§ PROBLEM DETAILS: Give back the lines of the records exactly, starting at the first and ending at the one with "Task: Open Simon Holland's profile picture".

(Stored items)

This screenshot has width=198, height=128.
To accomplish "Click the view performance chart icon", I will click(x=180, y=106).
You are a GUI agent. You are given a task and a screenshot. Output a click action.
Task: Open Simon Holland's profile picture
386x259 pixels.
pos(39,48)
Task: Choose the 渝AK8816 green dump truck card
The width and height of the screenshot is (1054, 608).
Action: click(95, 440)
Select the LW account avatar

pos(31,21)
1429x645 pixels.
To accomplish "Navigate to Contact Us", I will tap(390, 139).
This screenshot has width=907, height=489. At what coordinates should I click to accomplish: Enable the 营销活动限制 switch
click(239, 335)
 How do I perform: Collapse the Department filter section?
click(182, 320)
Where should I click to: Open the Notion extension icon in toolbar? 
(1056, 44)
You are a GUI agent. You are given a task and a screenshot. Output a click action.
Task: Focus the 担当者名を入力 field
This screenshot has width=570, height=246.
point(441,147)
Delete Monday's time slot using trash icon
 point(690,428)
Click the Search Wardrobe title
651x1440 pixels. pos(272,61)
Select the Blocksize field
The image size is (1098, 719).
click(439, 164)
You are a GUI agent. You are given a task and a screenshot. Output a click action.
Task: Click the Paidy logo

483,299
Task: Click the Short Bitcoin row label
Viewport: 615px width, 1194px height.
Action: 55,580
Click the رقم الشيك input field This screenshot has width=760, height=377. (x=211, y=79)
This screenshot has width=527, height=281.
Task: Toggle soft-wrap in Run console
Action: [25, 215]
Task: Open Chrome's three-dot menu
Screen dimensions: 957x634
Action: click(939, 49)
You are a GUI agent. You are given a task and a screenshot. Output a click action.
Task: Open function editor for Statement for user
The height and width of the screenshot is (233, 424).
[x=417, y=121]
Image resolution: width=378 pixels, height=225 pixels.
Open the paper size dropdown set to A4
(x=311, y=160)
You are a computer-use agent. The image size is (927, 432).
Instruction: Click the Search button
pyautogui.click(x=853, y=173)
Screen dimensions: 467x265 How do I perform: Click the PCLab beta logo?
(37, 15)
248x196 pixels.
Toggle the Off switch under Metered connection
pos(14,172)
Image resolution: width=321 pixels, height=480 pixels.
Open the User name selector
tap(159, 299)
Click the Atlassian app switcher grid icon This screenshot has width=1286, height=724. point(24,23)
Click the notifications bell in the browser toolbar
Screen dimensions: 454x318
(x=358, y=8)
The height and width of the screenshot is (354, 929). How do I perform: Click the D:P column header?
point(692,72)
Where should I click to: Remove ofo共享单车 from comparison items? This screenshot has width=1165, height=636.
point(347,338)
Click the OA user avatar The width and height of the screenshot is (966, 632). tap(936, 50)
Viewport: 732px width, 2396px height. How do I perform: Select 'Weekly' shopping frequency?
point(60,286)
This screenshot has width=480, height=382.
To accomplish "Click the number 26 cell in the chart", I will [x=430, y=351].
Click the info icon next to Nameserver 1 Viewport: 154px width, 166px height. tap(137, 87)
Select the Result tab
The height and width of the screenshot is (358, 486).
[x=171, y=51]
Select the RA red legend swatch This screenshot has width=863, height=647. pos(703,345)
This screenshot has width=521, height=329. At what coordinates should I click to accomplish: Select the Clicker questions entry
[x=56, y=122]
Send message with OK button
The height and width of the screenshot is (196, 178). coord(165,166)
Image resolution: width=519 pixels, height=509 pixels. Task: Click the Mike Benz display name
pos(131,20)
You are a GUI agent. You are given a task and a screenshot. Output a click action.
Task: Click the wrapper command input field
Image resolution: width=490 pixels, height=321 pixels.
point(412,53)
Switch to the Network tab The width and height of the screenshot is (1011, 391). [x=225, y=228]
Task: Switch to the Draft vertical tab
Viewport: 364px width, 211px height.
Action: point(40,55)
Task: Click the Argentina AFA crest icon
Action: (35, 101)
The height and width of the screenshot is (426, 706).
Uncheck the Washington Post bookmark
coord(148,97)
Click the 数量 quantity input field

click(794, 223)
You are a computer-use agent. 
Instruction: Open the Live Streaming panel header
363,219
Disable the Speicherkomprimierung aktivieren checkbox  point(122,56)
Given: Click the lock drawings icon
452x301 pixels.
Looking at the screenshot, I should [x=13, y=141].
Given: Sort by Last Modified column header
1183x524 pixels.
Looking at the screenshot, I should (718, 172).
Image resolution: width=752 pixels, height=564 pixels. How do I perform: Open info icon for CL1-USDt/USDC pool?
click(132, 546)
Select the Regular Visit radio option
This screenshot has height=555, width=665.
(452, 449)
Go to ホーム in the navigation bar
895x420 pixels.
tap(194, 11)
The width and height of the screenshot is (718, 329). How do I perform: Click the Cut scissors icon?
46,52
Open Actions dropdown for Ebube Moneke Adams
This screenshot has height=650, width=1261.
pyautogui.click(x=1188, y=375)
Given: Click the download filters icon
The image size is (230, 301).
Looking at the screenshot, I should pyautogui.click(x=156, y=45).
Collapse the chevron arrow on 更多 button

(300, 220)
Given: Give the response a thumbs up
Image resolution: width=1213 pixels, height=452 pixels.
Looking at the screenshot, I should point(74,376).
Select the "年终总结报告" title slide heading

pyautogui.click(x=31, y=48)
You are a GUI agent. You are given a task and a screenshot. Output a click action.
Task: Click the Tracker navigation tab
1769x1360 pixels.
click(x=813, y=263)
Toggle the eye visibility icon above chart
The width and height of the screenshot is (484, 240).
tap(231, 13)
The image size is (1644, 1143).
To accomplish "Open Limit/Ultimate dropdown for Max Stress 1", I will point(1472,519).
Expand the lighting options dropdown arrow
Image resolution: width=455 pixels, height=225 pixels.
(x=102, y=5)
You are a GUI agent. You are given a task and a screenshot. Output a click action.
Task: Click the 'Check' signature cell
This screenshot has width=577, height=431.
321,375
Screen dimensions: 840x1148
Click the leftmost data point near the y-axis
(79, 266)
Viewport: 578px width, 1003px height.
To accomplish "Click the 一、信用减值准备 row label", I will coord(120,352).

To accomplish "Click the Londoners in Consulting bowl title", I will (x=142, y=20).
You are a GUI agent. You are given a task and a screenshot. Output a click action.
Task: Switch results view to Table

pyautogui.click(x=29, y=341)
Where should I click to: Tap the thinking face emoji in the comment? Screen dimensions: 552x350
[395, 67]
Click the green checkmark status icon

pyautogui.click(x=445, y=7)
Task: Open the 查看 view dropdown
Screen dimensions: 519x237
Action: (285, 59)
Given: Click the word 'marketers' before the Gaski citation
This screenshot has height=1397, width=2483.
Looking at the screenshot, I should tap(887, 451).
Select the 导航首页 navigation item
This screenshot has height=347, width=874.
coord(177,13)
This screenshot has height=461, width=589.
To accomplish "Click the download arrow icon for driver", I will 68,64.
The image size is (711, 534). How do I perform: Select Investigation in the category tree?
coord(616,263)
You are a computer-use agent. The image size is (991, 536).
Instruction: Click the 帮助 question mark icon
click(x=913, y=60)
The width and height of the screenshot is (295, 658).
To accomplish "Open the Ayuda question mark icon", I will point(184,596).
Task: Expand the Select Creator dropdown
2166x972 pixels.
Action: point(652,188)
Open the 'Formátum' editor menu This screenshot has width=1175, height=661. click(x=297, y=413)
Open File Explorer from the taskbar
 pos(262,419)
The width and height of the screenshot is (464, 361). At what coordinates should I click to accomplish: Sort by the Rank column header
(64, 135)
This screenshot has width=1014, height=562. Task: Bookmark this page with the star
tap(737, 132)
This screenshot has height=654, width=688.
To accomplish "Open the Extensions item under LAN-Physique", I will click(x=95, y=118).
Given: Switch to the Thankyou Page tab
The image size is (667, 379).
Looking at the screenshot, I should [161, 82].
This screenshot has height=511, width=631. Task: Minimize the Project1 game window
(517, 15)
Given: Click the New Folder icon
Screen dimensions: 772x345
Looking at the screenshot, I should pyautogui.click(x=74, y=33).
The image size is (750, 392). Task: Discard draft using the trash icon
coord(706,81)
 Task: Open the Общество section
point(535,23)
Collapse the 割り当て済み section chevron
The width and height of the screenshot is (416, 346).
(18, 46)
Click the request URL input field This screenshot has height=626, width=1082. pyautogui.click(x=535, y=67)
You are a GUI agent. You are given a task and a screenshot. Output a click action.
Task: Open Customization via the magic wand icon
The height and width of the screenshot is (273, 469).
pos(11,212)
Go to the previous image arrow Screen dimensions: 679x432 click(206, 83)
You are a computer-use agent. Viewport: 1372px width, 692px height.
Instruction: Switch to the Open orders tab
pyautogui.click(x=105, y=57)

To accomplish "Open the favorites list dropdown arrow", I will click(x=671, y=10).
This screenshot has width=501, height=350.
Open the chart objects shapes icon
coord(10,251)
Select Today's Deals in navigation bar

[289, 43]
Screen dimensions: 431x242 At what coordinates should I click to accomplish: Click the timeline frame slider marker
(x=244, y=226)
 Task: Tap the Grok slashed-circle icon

§ TASK ANSWER:
This screenshot has width=198, height=128.
To accomplish "Click the view performance chart icon", I will click(x=180, y=106).
You are a GUI agent. You are given a task and a screenshot. Output a click action.
Task: Open Simon Holland's profile picture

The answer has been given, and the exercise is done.